MOBILE »

rosanista.com         
Simplified Scientific Christianity         

Bible Self-Study Supplement


The Last Tournament

   In his portrayal of the Last Tournament Tennyson chants the Swan Song of a decadent chivalry.

   The prize of this tourney was to be a circlet of rubies which had belonged to Guinevere's adopted child who had died in infancy, and she could no longer bear the sad memories which the rubies brought to her mind. She therefore gave the circlet to the King, suggesting that these be the prize in the tourney —

   The tournament was called, therefore, the Tournament of the Dead Innocence, to the ironic delight of the knights.

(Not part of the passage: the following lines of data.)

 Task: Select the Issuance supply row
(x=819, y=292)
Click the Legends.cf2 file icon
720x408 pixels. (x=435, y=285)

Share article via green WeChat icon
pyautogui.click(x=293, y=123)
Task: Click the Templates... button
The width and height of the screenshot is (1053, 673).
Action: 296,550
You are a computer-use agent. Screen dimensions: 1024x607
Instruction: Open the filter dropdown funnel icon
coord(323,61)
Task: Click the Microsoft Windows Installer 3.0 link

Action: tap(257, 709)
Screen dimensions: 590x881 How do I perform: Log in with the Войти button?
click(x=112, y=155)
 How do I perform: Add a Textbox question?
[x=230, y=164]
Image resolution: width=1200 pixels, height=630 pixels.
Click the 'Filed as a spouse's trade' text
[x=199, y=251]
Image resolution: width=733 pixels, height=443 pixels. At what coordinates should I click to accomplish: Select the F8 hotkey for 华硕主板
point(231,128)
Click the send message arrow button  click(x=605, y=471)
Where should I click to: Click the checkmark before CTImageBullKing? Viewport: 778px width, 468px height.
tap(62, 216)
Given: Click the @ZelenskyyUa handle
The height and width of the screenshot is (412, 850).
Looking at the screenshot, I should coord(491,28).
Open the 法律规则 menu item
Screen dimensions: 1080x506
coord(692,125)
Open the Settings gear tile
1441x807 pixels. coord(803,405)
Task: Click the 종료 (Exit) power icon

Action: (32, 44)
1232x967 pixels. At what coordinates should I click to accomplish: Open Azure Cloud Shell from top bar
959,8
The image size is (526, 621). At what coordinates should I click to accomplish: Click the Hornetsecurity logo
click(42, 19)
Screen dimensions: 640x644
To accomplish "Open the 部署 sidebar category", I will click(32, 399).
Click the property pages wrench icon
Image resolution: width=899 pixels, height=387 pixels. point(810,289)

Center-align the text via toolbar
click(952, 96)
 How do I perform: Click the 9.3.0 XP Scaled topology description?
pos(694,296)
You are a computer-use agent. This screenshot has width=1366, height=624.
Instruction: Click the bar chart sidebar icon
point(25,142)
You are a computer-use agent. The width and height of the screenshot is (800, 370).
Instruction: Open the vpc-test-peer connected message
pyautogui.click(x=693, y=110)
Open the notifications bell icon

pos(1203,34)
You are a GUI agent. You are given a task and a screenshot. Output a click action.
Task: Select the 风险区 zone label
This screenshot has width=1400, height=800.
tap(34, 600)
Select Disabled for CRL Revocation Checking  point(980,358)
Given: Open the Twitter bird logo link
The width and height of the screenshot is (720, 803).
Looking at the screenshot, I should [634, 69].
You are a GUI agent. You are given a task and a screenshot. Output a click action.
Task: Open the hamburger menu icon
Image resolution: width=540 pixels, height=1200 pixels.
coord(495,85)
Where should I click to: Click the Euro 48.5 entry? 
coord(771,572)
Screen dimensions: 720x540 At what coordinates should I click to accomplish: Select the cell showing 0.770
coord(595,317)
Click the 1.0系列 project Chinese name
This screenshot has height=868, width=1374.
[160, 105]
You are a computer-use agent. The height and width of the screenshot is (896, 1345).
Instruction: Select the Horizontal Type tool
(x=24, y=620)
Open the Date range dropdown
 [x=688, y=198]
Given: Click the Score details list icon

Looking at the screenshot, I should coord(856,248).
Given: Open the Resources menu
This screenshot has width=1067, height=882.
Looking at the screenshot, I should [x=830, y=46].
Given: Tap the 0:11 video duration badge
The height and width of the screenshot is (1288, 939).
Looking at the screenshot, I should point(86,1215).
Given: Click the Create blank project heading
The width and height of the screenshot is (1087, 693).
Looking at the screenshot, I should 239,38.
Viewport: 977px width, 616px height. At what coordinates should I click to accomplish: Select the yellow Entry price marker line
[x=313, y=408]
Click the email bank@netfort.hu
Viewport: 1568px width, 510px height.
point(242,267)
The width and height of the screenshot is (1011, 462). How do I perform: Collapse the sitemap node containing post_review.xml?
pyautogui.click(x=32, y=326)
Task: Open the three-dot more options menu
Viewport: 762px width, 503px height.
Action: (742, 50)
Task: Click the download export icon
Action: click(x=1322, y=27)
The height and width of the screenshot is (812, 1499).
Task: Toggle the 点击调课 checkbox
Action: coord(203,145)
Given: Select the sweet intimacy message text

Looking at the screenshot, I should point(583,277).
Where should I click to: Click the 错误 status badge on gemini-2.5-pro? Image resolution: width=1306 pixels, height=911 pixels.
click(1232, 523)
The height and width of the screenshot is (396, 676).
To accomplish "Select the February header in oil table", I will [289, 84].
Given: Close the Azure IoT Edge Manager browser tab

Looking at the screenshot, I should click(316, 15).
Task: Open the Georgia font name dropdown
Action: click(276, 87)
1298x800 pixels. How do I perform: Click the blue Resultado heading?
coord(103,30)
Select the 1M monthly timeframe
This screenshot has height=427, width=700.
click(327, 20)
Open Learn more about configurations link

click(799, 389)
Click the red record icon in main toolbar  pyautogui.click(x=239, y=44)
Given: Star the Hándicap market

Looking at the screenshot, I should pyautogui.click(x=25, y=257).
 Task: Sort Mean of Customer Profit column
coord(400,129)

   Arthur knew well that evil was aboard in his court, and that the courtly love between Lancelot and Guinevere was an open jest, and he hinted as much to Lancelot when, greatly to the latter's dismay, he appointed him to judge the tournament and award the prize. Lancelot spent the night tossing miserably, unable to sleep, for he loved the King and yet could not give up the Queen.

   Forced by the King to judge the tourney, Lancelot sits in the dragon chair in deep agony of soul, avoiding the bright eyes of the brilliantly clad ladies, paying scant attention to the fray raging below him, allowing foul play without word of rebuke, beheld the laughing, irreverent, but formidable, Sir Tristram of the Woods wearing a holly-spray for crest, strike his opponents down with light-hearted ease, until he muttered to himself: "Craven crests! O shame! What faith have these in whom they sware to love? The glory of the Round Table is no more."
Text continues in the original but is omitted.